§ **Goal of the exercise**
Reproduce the listing lines word for word, from the line containing "Task: Click the 收藏职位 button next to 全选" up to and including the line containing "The height and width of the screenshot is (446, 855).", and nothing more.
--- BEGIN Information supplied ---
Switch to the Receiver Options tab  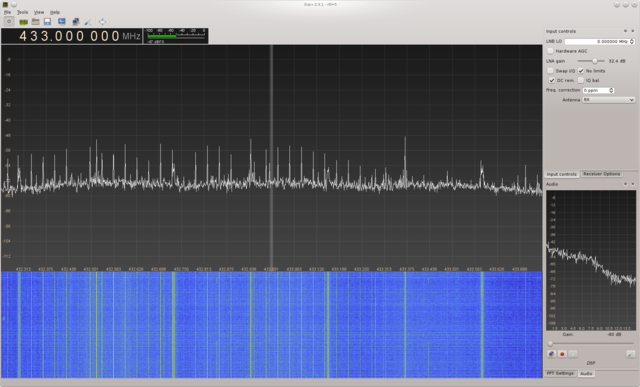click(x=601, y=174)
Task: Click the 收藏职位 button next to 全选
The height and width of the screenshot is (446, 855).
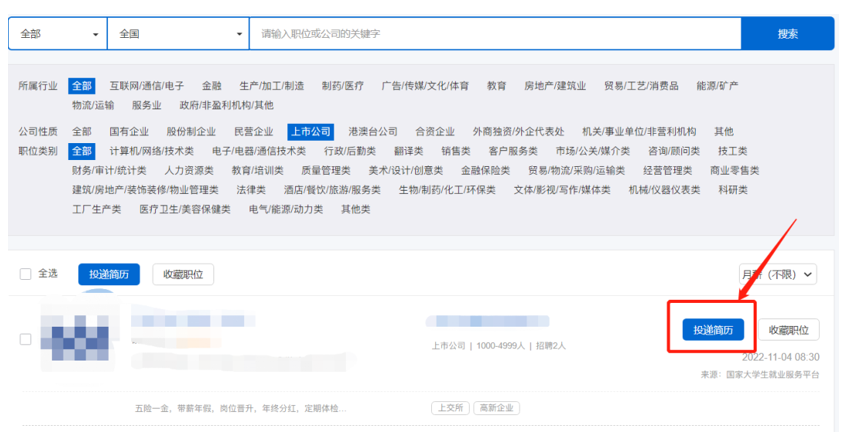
--- END Information supplied ---
--- BEGIN Information supplied ---
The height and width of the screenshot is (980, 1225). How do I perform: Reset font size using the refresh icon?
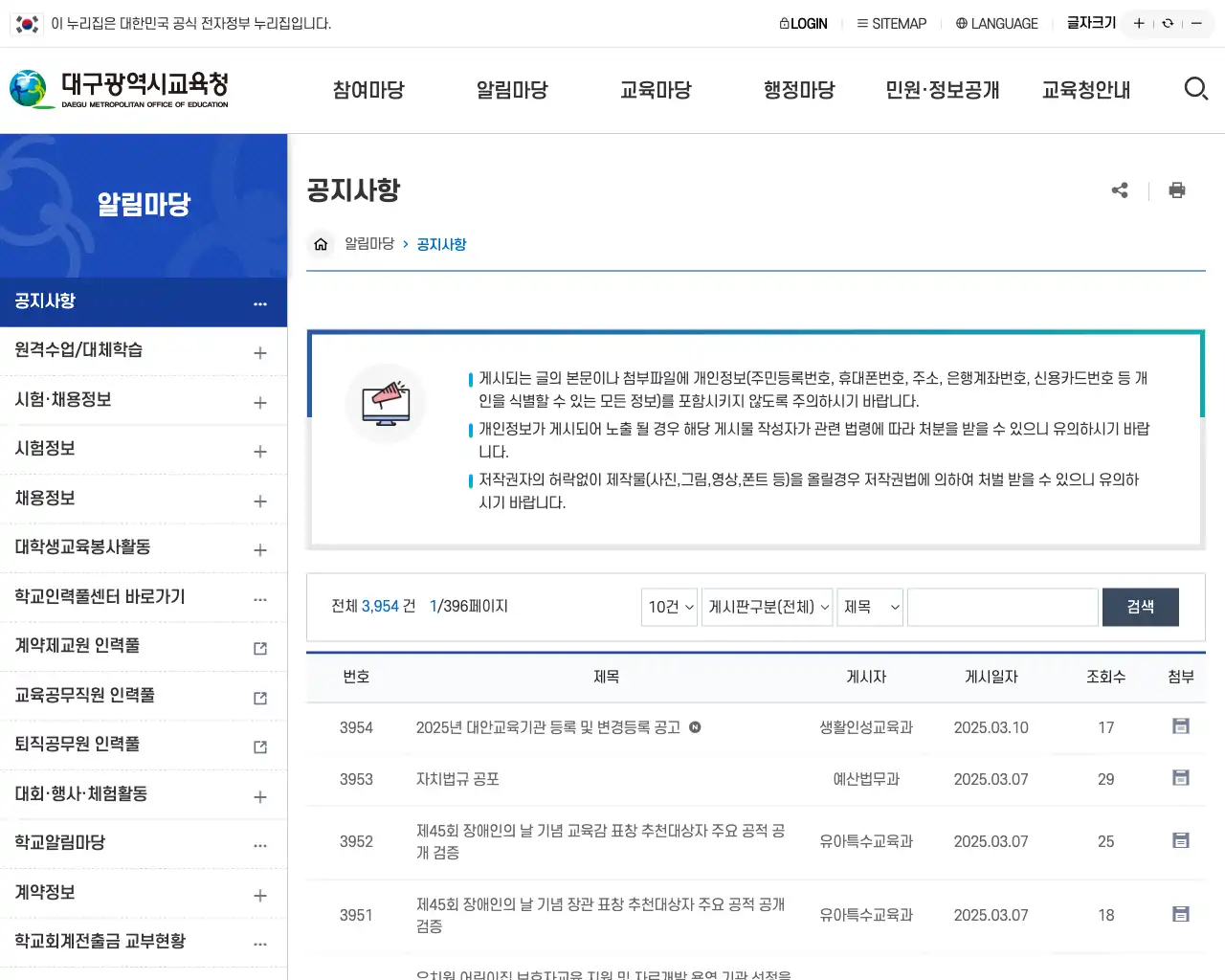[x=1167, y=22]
--- END Information supplied ---
§ **Answer to this problem**
Task: Click the 收藏职位 button next to 全选
The height and width of the screenshot is (446, 855).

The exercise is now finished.